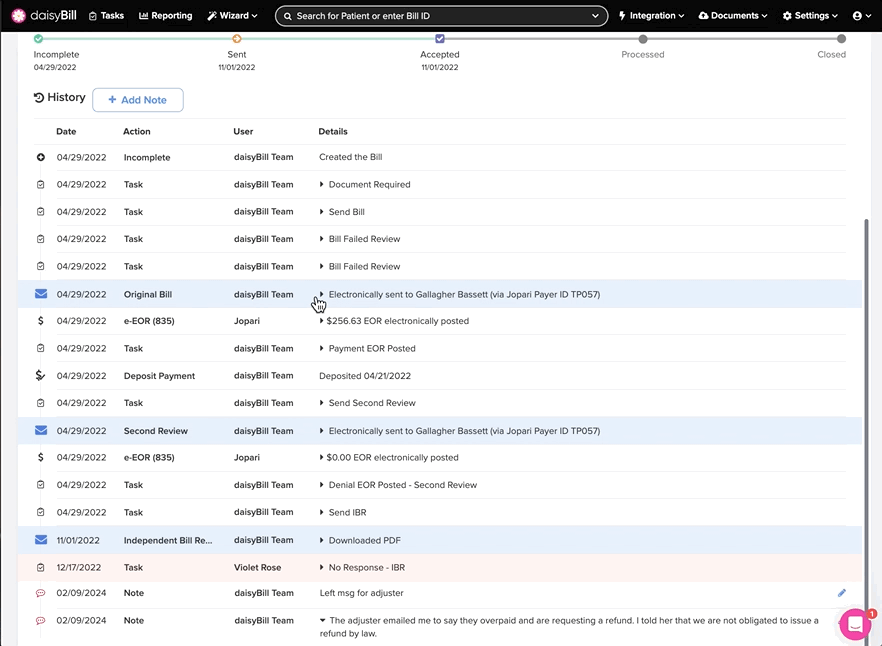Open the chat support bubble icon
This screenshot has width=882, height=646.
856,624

* * *

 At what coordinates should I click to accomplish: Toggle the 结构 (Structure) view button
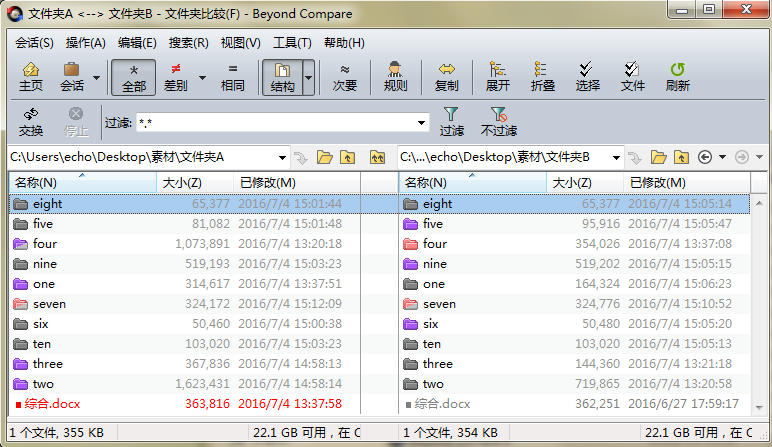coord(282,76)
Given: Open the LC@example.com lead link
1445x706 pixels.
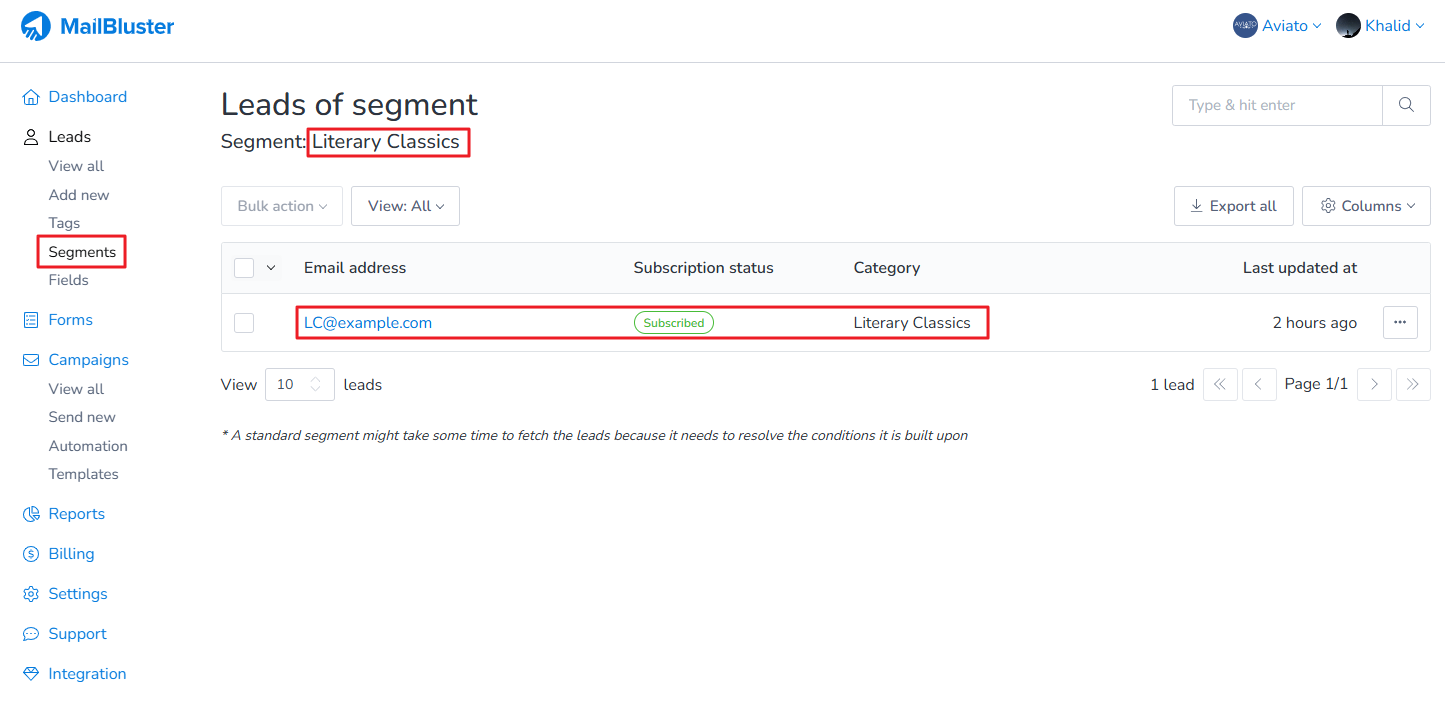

--

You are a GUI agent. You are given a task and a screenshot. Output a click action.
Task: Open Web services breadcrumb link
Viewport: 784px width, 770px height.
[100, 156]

## Problem to work on
Look through the records and count each line that holds "link". Write only the total.

## Result for this exercise
2